YOUR TASK —
Please copy all of the records below word for word, keeping every line in its original order.

INPUT —
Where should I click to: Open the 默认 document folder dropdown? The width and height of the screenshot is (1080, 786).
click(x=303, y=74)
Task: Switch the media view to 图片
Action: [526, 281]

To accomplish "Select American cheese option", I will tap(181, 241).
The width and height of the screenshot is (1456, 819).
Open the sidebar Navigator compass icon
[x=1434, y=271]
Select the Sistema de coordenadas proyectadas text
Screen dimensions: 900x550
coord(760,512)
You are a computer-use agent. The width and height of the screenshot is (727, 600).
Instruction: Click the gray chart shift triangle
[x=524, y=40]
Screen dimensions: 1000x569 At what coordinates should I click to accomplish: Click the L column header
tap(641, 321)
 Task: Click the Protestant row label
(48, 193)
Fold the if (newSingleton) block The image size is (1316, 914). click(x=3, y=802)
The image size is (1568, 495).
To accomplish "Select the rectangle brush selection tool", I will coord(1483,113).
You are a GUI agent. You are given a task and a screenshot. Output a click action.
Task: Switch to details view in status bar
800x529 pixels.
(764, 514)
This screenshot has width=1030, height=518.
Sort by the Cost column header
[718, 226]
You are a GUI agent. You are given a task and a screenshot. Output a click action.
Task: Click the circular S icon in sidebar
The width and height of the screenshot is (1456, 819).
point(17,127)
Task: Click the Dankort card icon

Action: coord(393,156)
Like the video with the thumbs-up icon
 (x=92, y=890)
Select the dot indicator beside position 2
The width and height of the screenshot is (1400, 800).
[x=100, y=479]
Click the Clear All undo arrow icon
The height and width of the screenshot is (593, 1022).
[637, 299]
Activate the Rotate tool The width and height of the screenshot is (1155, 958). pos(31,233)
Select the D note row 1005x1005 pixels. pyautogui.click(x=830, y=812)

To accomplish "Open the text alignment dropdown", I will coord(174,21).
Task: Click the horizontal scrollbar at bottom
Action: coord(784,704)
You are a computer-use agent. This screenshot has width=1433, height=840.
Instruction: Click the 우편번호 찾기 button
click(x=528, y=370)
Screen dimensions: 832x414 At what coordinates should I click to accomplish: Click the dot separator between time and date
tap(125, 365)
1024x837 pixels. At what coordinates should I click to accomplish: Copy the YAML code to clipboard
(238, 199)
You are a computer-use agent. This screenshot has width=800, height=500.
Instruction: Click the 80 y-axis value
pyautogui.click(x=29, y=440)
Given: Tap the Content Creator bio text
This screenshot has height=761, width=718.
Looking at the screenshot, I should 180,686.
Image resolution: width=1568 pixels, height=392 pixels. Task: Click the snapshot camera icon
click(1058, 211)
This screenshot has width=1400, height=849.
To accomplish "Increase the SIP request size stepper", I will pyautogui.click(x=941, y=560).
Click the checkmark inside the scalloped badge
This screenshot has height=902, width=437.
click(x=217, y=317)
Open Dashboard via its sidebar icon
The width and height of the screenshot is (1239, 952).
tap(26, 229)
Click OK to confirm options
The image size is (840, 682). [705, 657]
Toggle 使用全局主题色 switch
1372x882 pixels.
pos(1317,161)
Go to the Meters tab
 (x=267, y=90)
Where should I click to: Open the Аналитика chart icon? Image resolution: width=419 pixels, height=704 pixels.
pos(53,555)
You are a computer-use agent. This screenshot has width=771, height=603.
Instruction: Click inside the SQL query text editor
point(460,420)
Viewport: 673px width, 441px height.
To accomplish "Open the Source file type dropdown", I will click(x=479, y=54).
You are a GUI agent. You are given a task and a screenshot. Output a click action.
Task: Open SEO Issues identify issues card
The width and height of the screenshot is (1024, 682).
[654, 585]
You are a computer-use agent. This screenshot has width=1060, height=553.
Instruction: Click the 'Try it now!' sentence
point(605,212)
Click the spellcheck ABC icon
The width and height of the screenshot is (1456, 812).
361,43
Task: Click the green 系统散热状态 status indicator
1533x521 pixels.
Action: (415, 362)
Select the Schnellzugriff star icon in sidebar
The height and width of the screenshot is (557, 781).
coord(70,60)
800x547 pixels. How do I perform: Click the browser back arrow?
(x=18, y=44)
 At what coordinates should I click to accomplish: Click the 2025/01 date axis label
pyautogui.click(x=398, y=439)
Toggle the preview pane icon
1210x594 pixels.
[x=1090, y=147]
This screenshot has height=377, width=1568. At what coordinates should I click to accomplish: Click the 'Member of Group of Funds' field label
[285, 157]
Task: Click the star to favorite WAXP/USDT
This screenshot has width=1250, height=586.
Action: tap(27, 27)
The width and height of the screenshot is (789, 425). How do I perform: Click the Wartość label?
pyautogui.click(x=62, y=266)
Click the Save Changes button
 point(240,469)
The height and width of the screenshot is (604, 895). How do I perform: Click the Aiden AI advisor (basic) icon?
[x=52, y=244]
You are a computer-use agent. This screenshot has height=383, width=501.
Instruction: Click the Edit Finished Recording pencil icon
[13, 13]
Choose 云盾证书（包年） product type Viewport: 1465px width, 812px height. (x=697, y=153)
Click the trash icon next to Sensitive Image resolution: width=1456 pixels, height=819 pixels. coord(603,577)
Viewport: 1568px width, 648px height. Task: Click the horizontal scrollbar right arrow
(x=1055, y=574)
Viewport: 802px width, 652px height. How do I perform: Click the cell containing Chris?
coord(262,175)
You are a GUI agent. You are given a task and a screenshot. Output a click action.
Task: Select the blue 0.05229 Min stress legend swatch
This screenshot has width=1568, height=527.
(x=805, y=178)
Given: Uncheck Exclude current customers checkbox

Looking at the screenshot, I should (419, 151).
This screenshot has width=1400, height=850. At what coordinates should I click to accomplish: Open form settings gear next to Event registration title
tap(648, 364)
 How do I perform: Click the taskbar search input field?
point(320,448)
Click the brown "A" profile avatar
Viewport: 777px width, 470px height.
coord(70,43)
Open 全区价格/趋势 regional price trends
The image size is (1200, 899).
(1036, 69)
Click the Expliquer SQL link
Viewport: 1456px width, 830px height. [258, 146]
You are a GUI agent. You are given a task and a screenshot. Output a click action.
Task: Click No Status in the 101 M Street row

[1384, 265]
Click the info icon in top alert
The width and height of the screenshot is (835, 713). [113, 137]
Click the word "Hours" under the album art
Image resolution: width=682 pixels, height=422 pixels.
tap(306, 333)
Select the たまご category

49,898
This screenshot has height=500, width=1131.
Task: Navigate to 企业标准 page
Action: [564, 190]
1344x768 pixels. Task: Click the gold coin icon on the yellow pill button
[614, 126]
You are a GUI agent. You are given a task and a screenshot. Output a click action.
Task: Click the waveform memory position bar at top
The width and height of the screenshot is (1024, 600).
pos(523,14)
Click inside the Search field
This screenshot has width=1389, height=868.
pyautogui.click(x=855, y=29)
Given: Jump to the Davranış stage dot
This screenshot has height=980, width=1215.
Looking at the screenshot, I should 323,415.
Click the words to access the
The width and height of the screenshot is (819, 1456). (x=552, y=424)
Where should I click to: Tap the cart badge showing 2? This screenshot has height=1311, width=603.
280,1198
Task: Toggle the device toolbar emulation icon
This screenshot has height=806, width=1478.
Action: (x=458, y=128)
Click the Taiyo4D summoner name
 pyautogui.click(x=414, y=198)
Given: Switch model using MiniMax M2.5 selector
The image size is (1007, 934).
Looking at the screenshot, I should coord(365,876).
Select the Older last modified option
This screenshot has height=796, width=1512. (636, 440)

TASK RESPONSE —
Where should I click to: Open the 默认 document folder dropdown? The width and height of the screenshot is (1080, 786).
click(x=303, y=74)
Task: Switch the media view to 图片
Action: [526, 281]

To accomplish "Select American cheese option", I will tap(181, 241).
The width and height of the screenshot is (1456, 819).
Open the sidebar Navigator compass icon
[x=1434, y=271]
Select the Sistema de coordenadas proyectadas text
Screen dimensions: 900x550
coord(760,512)
You are a computer-use agent. The width and height of the screenshot is (727, 600).
Instruction: Click the gray chart shift triangle
[x=524, y=40]
Screen dimensions: 1000x569 At what coordinates should I click to accomplish: Click the L column header
tap(641, 321)
 Task: Click the Protestant row label
(48, 193)
Fold the if (newSingleton) block The image size is (1316, 914). click(x=3, y=802)
The image size is (1568, 495).
To accomplish "Select the rectangle brush selection tool", I will coord(1483,113).
You are a GUI agent. You are given a task and a screenshot. Output a click action.
Task: Switch to details view in status bar
800x529 pixels.
(764, 514)
This screenshot has width=1030, height=518.
Sort by the Cost column header
[718, 226]
You are a GUI agent. You are given a task and a screenshot. Output a click action.
Task: Click the circular S icon in sidebar
The width and height of the screenshot is (1456, 819).
point(17,127)
Task: Click the Dankort card icon

Action: coord(393,156)
Like the video with the thumbs-up icon
 (x=92, y=890)
Select the dot indicator beside position 2
The width and height of the screenshot is (1400, 800).
[x=100, y=479]
Click the Clear All undo arrow icon
The height and width of the screenshot is (593, 1022).
[637, 299]
Activate the Rotate tool The width and height of the screenshot is (1155, 958). pos(31,233)
Select the D note row 1005x1005 pixels. pyautogui.click(x=830, y=812)

To accomplish "Open the text alignment dropdown", I will coord(174,21).
Task: Click the horizontal scrollbar at bottom
Action: coord(784,704)
You are a computer-use agent. This screenshot has width=1433, height=840.
Instruction: Click the 우편번호 찾기 button
click(x=528, y=370)
Screen dimensions: 832x414 At what coordinates should I click to accomplish: Click the dot separator between time and date
tap(125, 365)
1024x837 pixels. At what coordinates should I click to accomplish: Copy the YAML code to clipboard
(238, 199)
You are a computer-use agent. This screenshot has width=800, height=500.
Instruction: Click the 80 y-axis value
pyautogui.click(x=29, y=440)
Given: Tap the Content Creator bio text
This screenshot has height=761, width=718.
Looking at the screenshot, I should 180,686.
Image resolution: width=1568 pixels, height=392 pixels. Task: Click the snapshot camera icon
click(1058, 211)
This screenshot has width=1400, height=849.
To accomplish "Increase the SIP request size stepper", I will pyautogui.click(x=941, y=560).
Click the checkmark inside the scalloped badge
This screenshot has height=902, width=437.
click(x=217, y=317)
Open Dashboard via its sidebar icon
The width and height of the screenshot is (1239, 952).
tap(26, 229)
Click OK to confirm options
The image size is (840, 682). [705, 657]
Toggle 使用全局主题色 switch
1372x882 pixels.
pos(1317,161)
Go to the Meters tab
 (x=267, y=90)
Where should I click to: Open the Аналитика chart icon? Image resolution: width=419 pixels, height=704 pixels.
pos(53,555)
You are a computer-use agent. This screenshot has width=771, height=603.
Instruction: Click inside the SQL query text editor
point(460,420)
Viewport: 673px width, 441px height.
To accomplish "Open the Source file type dropdown", I will click(x=479, y=54).
You are a GUI agent. You are given a task and a screenshot. Output a click action.
Task: Open SEO Issues identify issues card
The width and height of the screenshot is (1024, 682).
[654, 585]
You are a computer-use agent. This screenshot has width=1060, height=553.
Instruction: Click the 'Try it now!' sentence
point(605,212)
Click the spellcheck ABC icon
The width and height of the screenshot is (1456, 812).
361,43
Task: Click the green 系统散热状态 status indicator
1533x521 pixels.
Action: (415, 362)
Select the Schnellzugriff star icon in sidebar
The height and width of the screenshot is (557, 781).
coord(70,60)
800x547 pixels. How do I perform: Click the browser back arrow?
(x=18, y=44)
 At what coordinates should I click to accomplish: Click the 2025/01 date axis label
pyautogui.click(x=398, y=439)
Toggle the preview pane icon
1210x594 pixels.
[x=1090, y=147]
This screenshot has height=377, width=1568. At what coordinates should I click to accomplish: Click the 'Member of Group of Funds' field label
[285, 157]
Task: Click the star to favorite WAXP/USDT
This screenshot has width=1250, height=586.
Action: tap(27, 27)
The width and height of the screenshot is (789, 425). How do I perform: Click the Wartość label?
pyautogui.click(x=62, y=266)
Click the Save Changes button
 point(240,469)
The height and width of the screenshot is (604, 895). How do I perform: Click the Aiden AI advisor (basic) icon?
[x=52, y=244]
You are a computer-use agent. This screenshot has height=383, width=501.
Instruction: Click the Edit Finished Recording pencil icon
[13, 13]
Choose 云盾证书（包年） product type Viewport: 1465px width, 812px height. (x=697, y=153)
Click the trash icon next to Sensitive Image resolution: width=1456 pixels, height=819 pixels. coord(603,577)
Viewport: 1568px width, 648px height. Task: Click the horizontal scrollbar right arrow
(x=1055, y=574)
Viewport: 802px width, 652px height. How do I perform: Click the cell containing Chris?
coord(262,175)
You are a GUI agent. You are given a task and a screenshot. Output a click action.
Task: Select the blue 0.05229 Min stress legend swatch
This screenshot has width=1568, height=527.
(x=805, y=178)
Given: Uncheck Exclude current customers checkbox

Looking at the screenshot, I should (419, 151).
This screenshot has width=1400, height=850. At what coordinates should I click to accomplish: Open form settings gear next to Event registration title
tap(648, 364)
 How do I perform: Click the taskbar search input field?
point(320,448)
Click the brown "A" profile avatar
Viewport: 777px width, 470px height.
coord(70,43)
Open 全区价格/趋势 regional price trends
The image size is (1200, 899).
(1036, 69)
Click the Expliquer SQL link
Viewport: 1456px width, 830px height. [258, 146]
You are a GUI agent. You are given a task and a screenshot. Output a click action.
Task: Click No Status in the 101 M Street row

[1384, 265]
Click the info icon in top alert
The width and height of the screenshot is (835, 713). [113, 137]
Click the word "Hours" under the album art
Image resolution: width=682 pixels, height=422 pixels.
tap(306, 333)
Select the たまご category

49,898
This screenshot has height=500, width=1131.
Task: Navigate to 企业标准 page
Action: [564, 190]
1344x768 pixels. Task: Click the gold coin icon on the yellow pill button
[614, 126]
You are a GUI agent. You are given a task and a screenshot. Output a click action.
Task: Click the waveform memory position bar at top
The width and height of the screenshot is (1024, 600).
pos(523,14)
Click inside the Search field
This screenshot has width=1389, height=868.
pyautogui.click(x=855, y=29)
Given: Jump to the Davranış stage dot
This screenshot has height=980, width=1215.
Looking at the screenshot, I should 323,415.
Click the words to access the
The width and height of the screenshot is (819, 1456). (x=552, y=424)
Where should I click to: Tap the cart badge showing 2? This screenshot has height=1311, width=603.
280,1198
Task: Toggle the device toolbar emulation icon
This screenshot has height=806, width=1478.
Action: (x=458, y=128)
Click the Taiyo4D summoner name
 pyautogui.click(x=414, y=198)
Given: Switch model using MiniMax M2.5 selector
The image size is (1007, 934).
Looking at the screenshot, I should coord(365,876).
Select the Older last modified option
This screenshot has height=796, width=1512. (636, 440)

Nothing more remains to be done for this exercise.